--- Brief ---
All of the entries are to be written out again verbatim.

--- Provided records ---
┄┄┄┄┄┄┄┄┄┄
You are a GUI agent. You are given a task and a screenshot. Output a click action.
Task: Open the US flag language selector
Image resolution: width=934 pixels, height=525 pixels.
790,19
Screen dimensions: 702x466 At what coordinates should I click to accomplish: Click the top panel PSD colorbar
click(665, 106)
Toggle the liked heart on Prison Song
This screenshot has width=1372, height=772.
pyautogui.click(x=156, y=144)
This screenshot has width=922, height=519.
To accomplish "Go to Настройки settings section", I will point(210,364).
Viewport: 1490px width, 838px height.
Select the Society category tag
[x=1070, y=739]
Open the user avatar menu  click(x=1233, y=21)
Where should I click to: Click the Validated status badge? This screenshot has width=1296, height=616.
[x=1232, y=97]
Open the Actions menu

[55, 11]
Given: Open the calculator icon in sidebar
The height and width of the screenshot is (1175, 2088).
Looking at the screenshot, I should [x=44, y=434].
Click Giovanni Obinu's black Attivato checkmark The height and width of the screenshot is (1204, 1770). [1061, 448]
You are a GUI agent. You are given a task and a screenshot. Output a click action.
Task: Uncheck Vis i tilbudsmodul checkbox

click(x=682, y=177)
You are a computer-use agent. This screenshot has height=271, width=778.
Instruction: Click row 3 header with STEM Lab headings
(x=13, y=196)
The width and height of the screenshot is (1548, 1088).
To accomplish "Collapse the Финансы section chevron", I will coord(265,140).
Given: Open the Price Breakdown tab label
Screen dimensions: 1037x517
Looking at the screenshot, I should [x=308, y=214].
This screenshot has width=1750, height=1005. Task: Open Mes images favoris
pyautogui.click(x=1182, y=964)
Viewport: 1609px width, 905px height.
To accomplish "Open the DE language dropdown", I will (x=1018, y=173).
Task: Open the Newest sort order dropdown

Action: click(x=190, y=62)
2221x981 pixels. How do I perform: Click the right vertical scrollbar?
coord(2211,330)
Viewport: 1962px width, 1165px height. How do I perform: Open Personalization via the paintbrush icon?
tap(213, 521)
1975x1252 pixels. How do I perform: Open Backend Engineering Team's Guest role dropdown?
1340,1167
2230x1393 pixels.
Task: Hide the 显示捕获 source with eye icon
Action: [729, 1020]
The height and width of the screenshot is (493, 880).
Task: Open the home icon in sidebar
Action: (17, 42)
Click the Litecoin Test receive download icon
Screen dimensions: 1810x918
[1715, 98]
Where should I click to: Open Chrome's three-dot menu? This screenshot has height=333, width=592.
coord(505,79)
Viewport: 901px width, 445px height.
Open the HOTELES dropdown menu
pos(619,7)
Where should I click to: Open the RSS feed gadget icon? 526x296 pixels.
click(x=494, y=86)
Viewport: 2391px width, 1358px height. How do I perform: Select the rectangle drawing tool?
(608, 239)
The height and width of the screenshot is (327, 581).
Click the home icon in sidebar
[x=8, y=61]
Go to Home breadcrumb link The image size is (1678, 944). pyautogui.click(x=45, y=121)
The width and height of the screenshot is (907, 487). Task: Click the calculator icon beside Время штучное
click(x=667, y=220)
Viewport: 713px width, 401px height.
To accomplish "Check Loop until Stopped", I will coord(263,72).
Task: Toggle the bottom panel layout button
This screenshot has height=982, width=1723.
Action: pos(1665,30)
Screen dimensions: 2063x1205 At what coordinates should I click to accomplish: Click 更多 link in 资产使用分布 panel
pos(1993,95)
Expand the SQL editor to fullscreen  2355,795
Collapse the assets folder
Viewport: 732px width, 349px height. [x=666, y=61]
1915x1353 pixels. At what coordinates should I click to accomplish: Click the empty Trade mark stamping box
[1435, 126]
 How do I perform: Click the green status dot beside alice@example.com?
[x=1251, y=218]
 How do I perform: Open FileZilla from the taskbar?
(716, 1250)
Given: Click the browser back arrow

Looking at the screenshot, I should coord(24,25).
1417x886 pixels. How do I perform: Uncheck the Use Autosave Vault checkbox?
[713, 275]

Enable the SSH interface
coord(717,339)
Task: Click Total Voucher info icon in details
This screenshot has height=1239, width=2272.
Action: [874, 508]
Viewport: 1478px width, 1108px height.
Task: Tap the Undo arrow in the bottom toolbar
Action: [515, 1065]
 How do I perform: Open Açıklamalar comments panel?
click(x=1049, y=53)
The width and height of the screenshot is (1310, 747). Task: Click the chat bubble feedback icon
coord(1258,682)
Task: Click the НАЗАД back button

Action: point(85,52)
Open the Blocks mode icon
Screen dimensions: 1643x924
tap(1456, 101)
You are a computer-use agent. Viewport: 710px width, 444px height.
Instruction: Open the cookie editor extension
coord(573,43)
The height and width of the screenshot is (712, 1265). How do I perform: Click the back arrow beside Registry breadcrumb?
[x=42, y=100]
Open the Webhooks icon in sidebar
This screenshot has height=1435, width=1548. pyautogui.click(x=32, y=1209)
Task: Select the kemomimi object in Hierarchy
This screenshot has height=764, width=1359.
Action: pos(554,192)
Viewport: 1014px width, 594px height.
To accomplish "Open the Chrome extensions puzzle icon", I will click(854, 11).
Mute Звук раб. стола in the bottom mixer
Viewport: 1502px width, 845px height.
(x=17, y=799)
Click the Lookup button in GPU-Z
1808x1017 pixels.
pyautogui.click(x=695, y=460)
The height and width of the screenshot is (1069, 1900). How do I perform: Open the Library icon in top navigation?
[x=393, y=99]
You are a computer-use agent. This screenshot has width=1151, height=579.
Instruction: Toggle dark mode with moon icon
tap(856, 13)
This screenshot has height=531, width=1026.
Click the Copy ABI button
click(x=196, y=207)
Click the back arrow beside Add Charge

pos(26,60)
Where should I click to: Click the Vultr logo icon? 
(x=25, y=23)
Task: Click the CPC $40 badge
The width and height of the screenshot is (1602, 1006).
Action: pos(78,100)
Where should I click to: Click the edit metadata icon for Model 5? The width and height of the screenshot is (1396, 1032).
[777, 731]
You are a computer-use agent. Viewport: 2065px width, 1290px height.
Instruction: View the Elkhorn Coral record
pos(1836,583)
┄┄┄┄┄┄┄┄┄┄
--- Written response ---
You are a GUI agent. You are given a task and a screenshot. Output a click action.
Task: Open the US flag language selector
Image resolution: width=934 pixels, height=525 pixels.
790,19
Screen dimensions: 702x466 At what coordinates should I click to accomplish: Click the top panel PSD colorbar
click(665, 106)
Toggle the liked heart on Prison Song
This screenshot has width=1372, height=772.
pyautogui.click(x=156, y=144)
This screenshot has width=922, height=519.
To accomplish "Go to Настройки settings section", I will point(210,364).
Viewport: 1490px width, 838px height.
Select the Society category tag
[x=1070, y=739]
Open the user avatar menu  click(x=1233, y=21)
Where should I click to: Click the Validated status badge? This screenshot has width=1296, height=616.
[x=1232, y=97]
Open the Actions menu

[55, 11]
Given: Open the calculator icon in sidebar
The height and width of the screenshot is (1175, 2088).
Looking at the screenshot, I should [x=44, y=434].
Click Giovanni Obinu's black Attivato checkmark The height and width of the screenshot is (1204, 1770). [1061, 448]
You are a GUI agent. You are given a task and a screenshot. Output a click action.
Task: Uncheck Vis i tilbudsmodul checkbox

click(x=682, y=177)
You are a computer-use agent. This screenshot has height=271, width=778.
Instruction: Click row 3 header with STEM Lab headings
(x=13, y=196)
The width and height of the screenshot is (1548, 1088).
To accomplish "Collapse the Финансы section chevron", I will coord(265,140).
Given: Open the Price Breakdown tab label
Screen dimensions: 1037x517
Looking at the screenshot, I should [x=308, y=214].
This screenshot has width=1750, height=1005. Task: Open Mes images favoris
pyautogui.click(x=1182, y=964)
Viewport: 1609px width, 905px height.
To accomplish "Open the DE language dropdown", I will (x=1018, y=173).
Task: Open the Newest sort order dropdown

Action: click(x=190, y=62)
2221x981 pixels. How do I perform: Click the right vertical scrollbar?
coord(2211,330)
Viewport: 1962px width, 1165px height. How do I perform: Open Personalization via the paintbrush icon?
tap(213, 521)
1975x1252 pixels. How do I perform: Open Backend Engineering Team's Guest role dropdown?
1340,1167
2230x1393 pixels.
Task: Hide the 显示捕获 source with eye icon
Action: [729, 1020]
The height and width of the screenshot is (493, 880).
Task: Open the home icon in sidebar
Action: (17, 42)
Click the Litecoin Test receive download icon
Screen dimensions: 1810x918
[1715, 98]
Where should I click to: Open Chrome's three-dot menu? This screenshot has height=333, width=592.
coord(505,79)
Viewport: 901px width, 445px height.
Open the HOTELES dropdown menu
pos(619,7)
Where should I click to: Open the RSS feed gadget icon? 526x296 pixels.
click(x=494, y=86)
Viewport: 2391px width, 1358px height. How do I perform: Select the rectangle drawing tool?
(608, 239)
The height and width of the screenshot is (327, 581).
Click the home icon in sidebar
[x=8, y=61]
Go to Home breadcrumb link The image size is (1678, 944). pyautogui.click(x=45, y=121)
The width and height of the screenshot is (907, 487). Task: Click the calculator icon beside Время штучное
click(x=667, y=220)
Viewport: 713px width, 401px height.
To accomplish "Check Loop until Stopped", I will coord(263,72).
Task: Toggle the bottom panel layout button
This screenshot has height=982, width=1723.
Action: pos(1665,30)
Screen dimensions: 2063x1205 At what coordinates should I click to accomplish: Click 更多 link in 资产使用分布 panel
pos(1993,95)
Expand the SQL editor to fullscreen  2355,795
Collapse the assets folder
Viewport: 732px width, 349px height. [x=666, y=61]
1915x1353 pixels. At what coordinates should I click to accomplish: Click the empty Trade mark stamping box
[1435, 126]
 How do I perform: Click the green status dot beside alice@example.com?
[x=1251, y=218]
 How do I perform: Open FileZilla from the taskbar?
(716, 1250)
Given: Click the browser back arrow

Looking at the screenshot, I should coord(24,25).
1417x886 pixels. How do I perform: Uncheck the Use Autosave Vault checkbox?
[713, 275]

Enable the SSH interface
coord(717,339)
Task: Click Total Voucher info icon in details
This screenshot has height=1239, width=2272.
Action: [874, 508]
Viewport: 1478px width, 1108px height.
Task: Tap the Undo arrow in the bottom toolbar
Action: [515, 1065]
 How do I perform: Open Açıklamalar comments panel?
click(x=1049, y=53)
The width and height of the screenshot is (1310, 747). Task: Click the chat bubble feedback icon
coord(1258,682)
Task: Click the НАЗАД back button

Action: point(85,52)
Open the Blocks mode icon
Screen dimensions: 1643x924
tap(1456, 101)
You are a computer-use agent. Viewport: 710px width, 444px height.
Instruction: Open the cookie editor extension
coord(573,43)
The height and width of the screenshot is (712, 1265). How do I perform: Click the back arrow beside Registry breadcrumb?
[x=42, y=100]
Open the Webhooks icon in sidebar
This screenshot has height=1435, width=1548. pyautogui.click(x=32, y=1209)
Task: Select the kemomimi object in Hierarchy
This screenshot has height=764, width=1359.
Action: pos(554,192)
Viewport: 1014px width, 594px height.
To accomplish "Open the Chrome extensions puzzle icon", I will click(854, 11).
Mute Звук раб. стола in the bottom mixer
Viewport: 1502px width, 845px height.
(x=17, y=799)
Click the Lookup button in GPU-Z
1808x1017 pixels.
pyautogui.click(x=695, y=460)
The height and width of the screenshot is (1069, 1900). How do I perform: Open the Library icon in top navigation?
[x=393, y=99]
You are a computer-use agent. This screenshot has width=1151, height=579.
Instruction: Toggle dark mode with moon icon
tap(856, 13)
This screenshot has height=531, width=1026.
Click the Copy ABI button
click(x=196, y=207)
Click the back arrow beside Add Charge

pos(26,60)
Where should I click to: Click the Vultr logo icon? 
(x=25, y=23)
Task: Click the CPC $40 badge
The width and height of the screenshot is (1602, 1006).
Action: pos(78,100)
Where should I click to: Click the edit metadata icon for Model 5? The width and height of the screenshot is (1396, 1032).
[777, 731]
You are a computer-use agent. Viewport: 2065px width, 1290px height.
Instruction: View the Elkhorn Coral record
pos(1836,583)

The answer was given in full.